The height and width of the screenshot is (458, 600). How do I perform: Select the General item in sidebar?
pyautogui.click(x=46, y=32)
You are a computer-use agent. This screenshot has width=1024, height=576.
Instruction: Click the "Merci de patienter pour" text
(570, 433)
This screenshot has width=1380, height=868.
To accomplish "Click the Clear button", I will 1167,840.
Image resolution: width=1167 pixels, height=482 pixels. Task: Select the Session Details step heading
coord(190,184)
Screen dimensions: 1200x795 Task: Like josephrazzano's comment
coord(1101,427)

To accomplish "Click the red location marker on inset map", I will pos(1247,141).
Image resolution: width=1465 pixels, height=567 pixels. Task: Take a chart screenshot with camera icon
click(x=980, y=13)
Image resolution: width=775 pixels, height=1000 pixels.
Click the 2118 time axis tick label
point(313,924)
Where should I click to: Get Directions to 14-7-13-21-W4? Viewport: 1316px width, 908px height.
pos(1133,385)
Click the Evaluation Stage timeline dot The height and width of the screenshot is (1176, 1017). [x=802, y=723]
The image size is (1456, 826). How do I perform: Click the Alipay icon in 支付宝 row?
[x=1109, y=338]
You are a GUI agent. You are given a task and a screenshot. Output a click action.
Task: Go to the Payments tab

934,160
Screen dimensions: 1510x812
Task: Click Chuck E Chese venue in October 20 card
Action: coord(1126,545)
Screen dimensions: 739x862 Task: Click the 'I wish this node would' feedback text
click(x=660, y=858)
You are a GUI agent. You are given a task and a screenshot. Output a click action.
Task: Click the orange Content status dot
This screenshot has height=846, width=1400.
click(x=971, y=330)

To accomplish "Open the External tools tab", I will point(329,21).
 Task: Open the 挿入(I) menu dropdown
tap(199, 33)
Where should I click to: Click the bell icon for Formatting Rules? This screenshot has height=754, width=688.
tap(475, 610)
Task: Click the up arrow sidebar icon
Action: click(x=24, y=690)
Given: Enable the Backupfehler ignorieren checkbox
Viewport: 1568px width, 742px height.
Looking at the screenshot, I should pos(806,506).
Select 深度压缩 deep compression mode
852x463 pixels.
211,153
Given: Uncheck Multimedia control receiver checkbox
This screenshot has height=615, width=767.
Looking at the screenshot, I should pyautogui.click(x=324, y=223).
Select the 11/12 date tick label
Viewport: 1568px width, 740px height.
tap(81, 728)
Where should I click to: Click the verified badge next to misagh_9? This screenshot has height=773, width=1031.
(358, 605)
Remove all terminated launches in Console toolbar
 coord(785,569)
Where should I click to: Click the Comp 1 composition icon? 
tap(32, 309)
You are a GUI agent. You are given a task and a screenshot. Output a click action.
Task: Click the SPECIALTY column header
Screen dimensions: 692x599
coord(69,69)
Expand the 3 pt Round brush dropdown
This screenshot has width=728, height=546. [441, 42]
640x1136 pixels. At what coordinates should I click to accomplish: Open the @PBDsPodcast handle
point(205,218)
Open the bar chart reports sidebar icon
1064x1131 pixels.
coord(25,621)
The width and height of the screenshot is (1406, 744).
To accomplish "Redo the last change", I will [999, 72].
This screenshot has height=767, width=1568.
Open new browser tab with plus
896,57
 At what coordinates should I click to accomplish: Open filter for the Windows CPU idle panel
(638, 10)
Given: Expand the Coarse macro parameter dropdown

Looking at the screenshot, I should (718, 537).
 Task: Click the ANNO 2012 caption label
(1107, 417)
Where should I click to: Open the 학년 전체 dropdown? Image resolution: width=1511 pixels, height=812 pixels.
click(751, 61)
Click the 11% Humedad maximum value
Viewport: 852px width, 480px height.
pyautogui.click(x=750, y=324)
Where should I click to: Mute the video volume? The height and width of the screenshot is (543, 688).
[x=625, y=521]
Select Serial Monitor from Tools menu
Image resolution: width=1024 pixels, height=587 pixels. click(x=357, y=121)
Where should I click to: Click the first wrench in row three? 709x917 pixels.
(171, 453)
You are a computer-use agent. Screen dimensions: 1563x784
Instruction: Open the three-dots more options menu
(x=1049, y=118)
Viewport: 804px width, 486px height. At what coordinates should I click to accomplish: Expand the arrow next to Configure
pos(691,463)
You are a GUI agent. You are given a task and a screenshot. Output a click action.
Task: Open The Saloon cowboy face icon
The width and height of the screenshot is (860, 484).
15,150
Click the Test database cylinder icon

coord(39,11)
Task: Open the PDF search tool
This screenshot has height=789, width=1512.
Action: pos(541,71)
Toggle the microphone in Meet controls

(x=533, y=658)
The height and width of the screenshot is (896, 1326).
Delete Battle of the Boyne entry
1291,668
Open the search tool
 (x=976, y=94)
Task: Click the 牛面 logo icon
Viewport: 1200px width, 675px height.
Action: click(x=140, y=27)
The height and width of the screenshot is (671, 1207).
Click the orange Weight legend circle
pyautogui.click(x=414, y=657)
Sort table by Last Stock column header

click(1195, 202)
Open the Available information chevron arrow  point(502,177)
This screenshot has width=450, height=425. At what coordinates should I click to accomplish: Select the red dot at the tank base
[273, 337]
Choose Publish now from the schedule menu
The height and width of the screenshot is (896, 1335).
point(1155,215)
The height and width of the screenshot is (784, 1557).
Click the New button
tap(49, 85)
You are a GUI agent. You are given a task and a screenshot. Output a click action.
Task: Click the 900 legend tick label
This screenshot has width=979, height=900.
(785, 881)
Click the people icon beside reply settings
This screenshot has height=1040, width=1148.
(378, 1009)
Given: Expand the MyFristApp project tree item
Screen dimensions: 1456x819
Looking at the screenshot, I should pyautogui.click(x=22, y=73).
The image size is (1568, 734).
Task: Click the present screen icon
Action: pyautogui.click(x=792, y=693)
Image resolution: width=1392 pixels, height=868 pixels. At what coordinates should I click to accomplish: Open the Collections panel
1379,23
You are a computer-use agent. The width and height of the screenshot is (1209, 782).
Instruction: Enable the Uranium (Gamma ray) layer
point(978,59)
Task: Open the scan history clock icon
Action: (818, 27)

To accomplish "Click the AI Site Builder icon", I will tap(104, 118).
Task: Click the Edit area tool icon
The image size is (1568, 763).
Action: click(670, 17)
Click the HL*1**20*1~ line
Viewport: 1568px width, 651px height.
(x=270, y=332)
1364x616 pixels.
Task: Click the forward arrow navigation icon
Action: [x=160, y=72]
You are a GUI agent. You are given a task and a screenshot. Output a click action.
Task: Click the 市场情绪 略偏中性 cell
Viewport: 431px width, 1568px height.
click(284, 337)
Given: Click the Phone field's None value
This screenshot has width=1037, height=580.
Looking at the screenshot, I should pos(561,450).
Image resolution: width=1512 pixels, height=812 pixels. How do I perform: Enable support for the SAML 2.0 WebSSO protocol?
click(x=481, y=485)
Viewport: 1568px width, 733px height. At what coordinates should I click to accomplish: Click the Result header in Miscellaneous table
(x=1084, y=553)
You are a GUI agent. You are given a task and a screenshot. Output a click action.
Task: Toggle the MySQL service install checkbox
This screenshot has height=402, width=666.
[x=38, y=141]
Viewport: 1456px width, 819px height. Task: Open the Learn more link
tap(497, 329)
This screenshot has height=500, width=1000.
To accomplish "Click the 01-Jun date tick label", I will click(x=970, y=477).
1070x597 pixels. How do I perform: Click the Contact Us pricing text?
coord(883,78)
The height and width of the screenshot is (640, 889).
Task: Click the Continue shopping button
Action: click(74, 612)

________________________

PROBLEM DETAILS
Edit the items from the first one through the line containing "I will pos(1247,141).". Replace "sidebar" with "side panel" and leave everything else unchanged.

RESULT OF THIS TASK
The height and width of the screenshot is (458, 600). How do I perform: Select the General item in side panel?
pyautogui.click(x=46, y=32)
You are a computer-use agent. This screenshot has width=1024, height=576.
Instruction: Click the "Merci de patienter pour" text
(570, 433)
This screenshot has width=1380, height=868.
To accomplish "Click the Clear button", I will 1167,840.
Image resolution: width=1167 pixels, height=482 pixels. Task: Select the Session Details step heading
coord(190,184)
Screen dimensions: 1200x795 Task: Like josephrazzano's comment
coord(1101,427)

To accomplish "Click the red location marker on inset map", I will pos(1247,141).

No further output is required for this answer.